Joshua 6 - The city of Jericho is
under siege and the Lord instructs Joshua to have the Israelites circle the
city for six days blowing seven ram’s horns.
On each of the six days, they shall march around once with the ark in procession,
making no noise other than the blowing of the horns. On the seventh day they are to march around
seven times and then stop to raise a huge shout that will brings the walls
crashing down. The
Jerusalem Bible note says there are
two entangled traditions here, one of them bracketed in the JB text, but not in the NRSV text. One has them circling in silence and then
yelling. The other has them circling
behind the ark, blowing trumpets.
They
are also warned that everything in the city is “under the ban” and they are to touch nothing. Being “under the ban” means that everything
living must be put to the sword and all the wealth of the city is to belong to
the Lord. The harlot Rehab, of course,
and all those in her family inside her house, are to be escorted safely outside
the city and the camp. She lives in Israel after this. And Joshua places the destroyed city under a
curse: “Cursed before the Lord be anyone who tries to rebuild this city”
(6:26).
Eerdman’s Handbook suggests that the reason Jericho
is completely destroyed is that it was a kind of “first-fruits” of the conquest and therefore God’s. It also suggests that while there is, in
fact, evidence of widespread destruction in the region dated to the 13th
c. BC, there were other invaders and enemies of the local populations, among
them Egypt (Pharaoh’s governors had residences in Gaza, Megiddo and other
places were garrison towns (213). Other conquerors included the Philistines,
who took over Ashdod, Ashelon, Ekron, Gath and Gaza. These cities were all Late Bronze Age cities.
Origen (185-254 AD)
De Principiis (First
Principles)
Book II - On Christ
9 - Now Origen looks at
the meaning of the words written in the Book of Wisdom where it says, “Wisdom .

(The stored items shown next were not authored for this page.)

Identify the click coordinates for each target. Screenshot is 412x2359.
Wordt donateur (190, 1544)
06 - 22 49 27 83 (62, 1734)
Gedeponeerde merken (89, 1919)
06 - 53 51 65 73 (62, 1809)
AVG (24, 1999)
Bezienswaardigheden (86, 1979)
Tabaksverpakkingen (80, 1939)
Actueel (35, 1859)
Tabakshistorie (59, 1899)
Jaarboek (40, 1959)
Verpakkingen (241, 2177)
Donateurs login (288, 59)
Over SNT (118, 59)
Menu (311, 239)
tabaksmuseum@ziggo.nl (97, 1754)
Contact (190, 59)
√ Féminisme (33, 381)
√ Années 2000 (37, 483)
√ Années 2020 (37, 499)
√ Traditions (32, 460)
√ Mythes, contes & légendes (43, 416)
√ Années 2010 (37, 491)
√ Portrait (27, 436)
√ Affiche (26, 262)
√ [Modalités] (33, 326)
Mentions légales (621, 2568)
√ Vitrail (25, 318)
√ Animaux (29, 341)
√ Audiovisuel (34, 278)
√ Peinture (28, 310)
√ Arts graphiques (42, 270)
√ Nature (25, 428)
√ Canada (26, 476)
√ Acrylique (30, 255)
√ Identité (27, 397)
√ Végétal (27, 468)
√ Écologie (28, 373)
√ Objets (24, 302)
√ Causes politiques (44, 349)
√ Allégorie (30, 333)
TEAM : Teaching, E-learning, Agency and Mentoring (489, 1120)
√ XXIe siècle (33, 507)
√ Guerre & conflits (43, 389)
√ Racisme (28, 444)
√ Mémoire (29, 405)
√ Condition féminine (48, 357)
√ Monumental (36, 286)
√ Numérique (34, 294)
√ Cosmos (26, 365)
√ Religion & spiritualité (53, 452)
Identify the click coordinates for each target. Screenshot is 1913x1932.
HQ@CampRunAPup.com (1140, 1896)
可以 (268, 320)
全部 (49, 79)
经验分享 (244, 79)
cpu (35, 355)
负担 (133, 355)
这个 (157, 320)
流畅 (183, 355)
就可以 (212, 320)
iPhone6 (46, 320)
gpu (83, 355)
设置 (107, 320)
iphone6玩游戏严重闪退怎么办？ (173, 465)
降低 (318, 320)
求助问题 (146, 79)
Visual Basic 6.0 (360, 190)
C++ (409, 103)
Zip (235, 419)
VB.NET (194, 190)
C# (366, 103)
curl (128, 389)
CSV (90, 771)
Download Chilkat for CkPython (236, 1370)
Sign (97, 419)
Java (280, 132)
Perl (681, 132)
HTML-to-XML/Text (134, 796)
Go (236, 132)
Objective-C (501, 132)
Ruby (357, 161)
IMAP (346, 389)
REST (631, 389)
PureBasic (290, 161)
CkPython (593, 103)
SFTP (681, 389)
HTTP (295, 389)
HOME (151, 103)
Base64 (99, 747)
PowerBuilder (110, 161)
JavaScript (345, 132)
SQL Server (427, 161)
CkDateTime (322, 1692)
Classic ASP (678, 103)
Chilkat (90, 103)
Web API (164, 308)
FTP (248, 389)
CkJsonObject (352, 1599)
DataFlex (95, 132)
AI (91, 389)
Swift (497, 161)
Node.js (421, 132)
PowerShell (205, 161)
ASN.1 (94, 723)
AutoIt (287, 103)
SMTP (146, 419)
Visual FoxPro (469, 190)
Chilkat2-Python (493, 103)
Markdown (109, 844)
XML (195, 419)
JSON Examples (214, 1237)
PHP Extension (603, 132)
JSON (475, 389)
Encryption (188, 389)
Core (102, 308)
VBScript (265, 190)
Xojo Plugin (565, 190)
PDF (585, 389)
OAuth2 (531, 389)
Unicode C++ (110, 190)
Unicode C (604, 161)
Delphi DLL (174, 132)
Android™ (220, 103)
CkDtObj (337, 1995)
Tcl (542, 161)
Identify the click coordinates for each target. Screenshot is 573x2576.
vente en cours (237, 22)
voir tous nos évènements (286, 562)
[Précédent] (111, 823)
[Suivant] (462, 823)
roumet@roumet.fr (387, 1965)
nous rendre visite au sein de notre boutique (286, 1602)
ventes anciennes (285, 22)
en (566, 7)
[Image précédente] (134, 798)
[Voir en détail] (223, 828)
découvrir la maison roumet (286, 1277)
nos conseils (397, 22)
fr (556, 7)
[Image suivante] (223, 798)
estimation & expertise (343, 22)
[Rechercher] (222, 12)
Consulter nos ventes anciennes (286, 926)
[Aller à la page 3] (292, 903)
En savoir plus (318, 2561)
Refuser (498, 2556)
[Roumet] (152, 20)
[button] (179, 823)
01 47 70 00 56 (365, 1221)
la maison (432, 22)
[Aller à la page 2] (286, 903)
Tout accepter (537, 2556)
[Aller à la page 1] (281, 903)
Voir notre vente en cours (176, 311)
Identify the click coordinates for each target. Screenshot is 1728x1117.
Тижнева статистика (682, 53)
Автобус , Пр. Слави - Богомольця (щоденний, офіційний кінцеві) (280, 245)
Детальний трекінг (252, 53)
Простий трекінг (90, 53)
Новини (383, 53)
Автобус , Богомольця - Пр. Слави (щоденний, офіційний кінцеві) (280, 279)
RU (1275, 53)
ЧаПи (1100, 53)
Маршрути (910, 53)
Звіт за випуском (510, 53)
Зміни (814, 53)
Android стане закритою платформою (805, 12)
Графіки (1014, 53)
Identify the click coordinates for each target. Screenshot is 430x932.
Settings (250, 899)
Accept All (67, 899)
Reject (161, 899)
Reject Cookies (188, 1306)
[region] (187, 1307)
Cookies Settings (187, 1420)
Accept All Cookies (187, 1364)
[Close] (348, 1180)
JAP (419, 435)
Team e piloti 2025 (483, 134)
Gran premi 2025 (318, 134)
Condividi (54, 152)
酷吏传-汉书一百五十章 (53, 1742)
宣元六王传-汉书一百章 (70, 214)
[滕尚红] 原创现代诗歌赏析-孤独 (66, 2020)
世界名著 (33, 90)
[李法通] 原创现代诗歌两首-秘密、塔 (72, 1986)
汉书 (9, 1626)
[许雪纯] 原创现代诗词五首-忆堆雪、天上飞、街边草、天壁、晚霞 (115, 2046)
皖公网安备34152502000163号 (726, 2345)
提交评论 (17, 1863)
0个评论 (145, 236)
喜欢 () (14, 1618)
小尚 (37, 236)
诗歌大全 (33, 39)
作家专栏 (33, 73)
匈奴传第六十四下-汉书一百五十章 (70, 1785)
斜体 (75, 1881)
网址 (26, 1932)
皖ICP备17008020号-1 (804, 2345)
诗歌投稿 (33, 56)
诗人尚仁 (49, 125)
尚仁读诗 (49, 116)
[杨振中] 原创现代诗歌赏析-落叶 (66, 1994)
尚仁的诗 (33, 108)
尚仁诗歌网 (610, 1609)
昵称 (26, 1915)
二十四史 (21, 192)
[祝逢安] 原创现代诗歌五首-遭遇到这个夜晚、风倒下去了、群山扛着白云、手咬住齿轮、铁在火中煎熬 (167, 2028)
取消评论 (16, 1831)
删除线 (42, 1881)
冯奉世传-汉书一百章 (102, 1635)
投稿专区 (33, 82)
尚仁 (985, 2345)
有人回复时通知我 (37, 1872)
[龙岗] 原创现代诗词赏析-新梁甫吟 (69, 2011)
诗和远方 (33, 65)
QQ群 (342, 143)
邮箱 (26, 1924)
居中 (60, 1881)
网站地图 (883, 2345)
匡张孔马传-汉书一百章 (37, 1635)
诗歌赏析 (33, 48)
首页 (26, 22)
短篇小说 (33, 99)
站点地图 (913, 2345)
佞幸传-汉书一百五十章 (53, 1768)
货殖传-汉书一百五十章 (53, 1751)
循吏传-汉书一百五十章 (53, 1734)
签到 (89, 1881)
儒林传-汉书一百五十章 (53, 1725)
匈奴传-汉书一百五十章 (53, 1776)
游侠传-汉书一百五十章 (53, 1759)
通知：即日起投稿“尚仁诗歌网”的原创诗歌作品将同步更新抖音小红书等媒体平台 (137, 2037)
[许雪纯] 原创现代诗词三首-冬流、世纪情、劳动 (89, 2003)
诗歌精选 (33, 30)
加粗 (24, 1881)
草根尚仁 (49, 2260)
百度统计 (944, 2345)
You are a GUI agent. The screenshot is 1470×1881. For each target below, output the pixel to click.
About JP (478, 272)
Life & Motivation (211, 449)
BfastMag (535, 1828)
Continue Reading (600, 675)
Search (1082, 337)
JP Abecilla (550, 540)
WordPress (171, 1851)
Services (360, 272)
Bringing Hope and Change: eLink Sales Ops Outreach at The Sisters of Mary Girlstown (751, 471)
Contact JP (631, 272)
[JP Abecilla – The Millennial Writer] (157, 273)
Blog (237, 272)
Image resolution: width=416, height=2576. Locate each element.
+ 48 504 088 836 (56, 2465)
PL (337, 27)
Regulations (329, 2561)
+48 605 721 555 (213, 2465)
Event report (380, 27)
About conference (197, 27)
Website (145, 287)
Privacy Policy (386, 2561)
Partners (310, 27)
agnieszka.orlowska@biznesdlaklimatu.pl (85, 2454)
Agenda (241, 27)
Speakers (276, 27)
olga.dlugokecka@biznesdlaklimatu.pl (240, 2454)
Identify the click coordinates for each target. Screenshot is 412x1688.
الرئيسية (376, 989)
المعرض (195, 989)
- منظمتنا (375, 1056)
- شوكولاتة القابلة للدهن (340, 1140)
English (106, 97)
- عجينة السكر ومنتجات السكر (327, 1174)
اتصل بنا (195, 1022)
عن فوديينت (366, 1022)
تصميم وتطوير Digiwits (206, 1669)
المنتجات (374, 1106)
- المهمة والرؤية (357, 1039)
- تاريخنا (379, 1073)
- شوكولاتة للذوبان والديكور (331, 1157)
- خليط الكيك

. . ‘is a kind of breath of the power of
God, and the purest efflux of the glory of the Omnipotent, and the splendor
of eternal light, and the spotless mirror of the working or power of God, and
the image of His goodness.’” A modern translation of Wisdom 7:25-26 is this: “She is a breath of
God's power—a pure and radiant stream of glory from the Almighty. Nothing that
is defiled can ever steal its way into Wisdom. She is a reflection of eternal light, a
perfect mirror of God's activity and goodness.” Origen will go into each part of this in great detail – more detail
than I will.
“These,
then are the definitions which he gives of God, pointing out by each one of
them certain attributes which belong to the Wisdom of God, calling wisdom the power, and the glory, and the
everlasting light, and the working, and the goodness of God.”
God’s
power is seen in His strength; He “appoints, restrains, and governs all things
visible and invisible.”
“Another
power . . . which exists with properties of its own – a kind of breath, as
Scripture says, of the primal and unbegotten power of God, deriving from Him
its being, and never at any time non-existent.”